Development of a floating drug delivery system with superior buoyancy in gastric fluid using hot-melt extrusion coupled with pressurized CO₂.

The present study aimed to develop a continuous single-step manufacturing platform to prepare a porous, low-density, and floating multi-particulate system (mini-tablet, 4 mm size). This process involves injecting inert, non-toxic pressurized CO₂gas (P-CO₂) in zone 4 of a 16-mm hot-melt extruder (HME) to continuously generate pores throughout the carrier matrix. Unlike conventional methods for preparing floating drug delivery systems, additional chemical excipients and additives are not needed in this approach to create minute openings on the surface of the matrices. The buoyancy efficiency of the prepared floating system (injection of P-CO₂) in terms of lag time (0 s) significantly improved (P < 0.05), compared to the formulation prepared by adding the excipient sodium bicarbonate (lag time 120 s).
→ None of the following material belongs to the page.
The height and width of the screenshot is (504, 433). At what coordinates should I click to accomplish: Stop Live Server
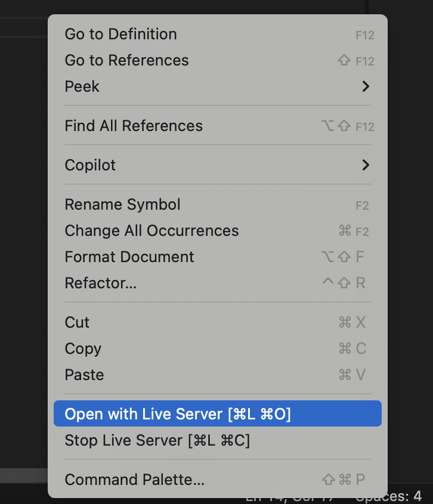[x=157, y=441]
The main advantages of this novel manufacturing technique include: (i) no additional chemical excipients need to be incorporated in the formulation, (ii) few manufacturing steps are required, (iii) high buoyancy efficiency is attained, and (iv) the extrudate is free of toxic solvent residues. Floating mini-tablets containing acetaminophen (APAP) as a model drug within the matrix-forming carrier (Eudragit® RL PO) have been successfully processed via this combined technique (P-CO₂/HME). Desired controlled release profile of APAP from the polymer Eudragit® RL PO is attained in the optimized formulation, which remains buoyant on the surface of gastric fluids prior to gastric emptying time (average each 4 h).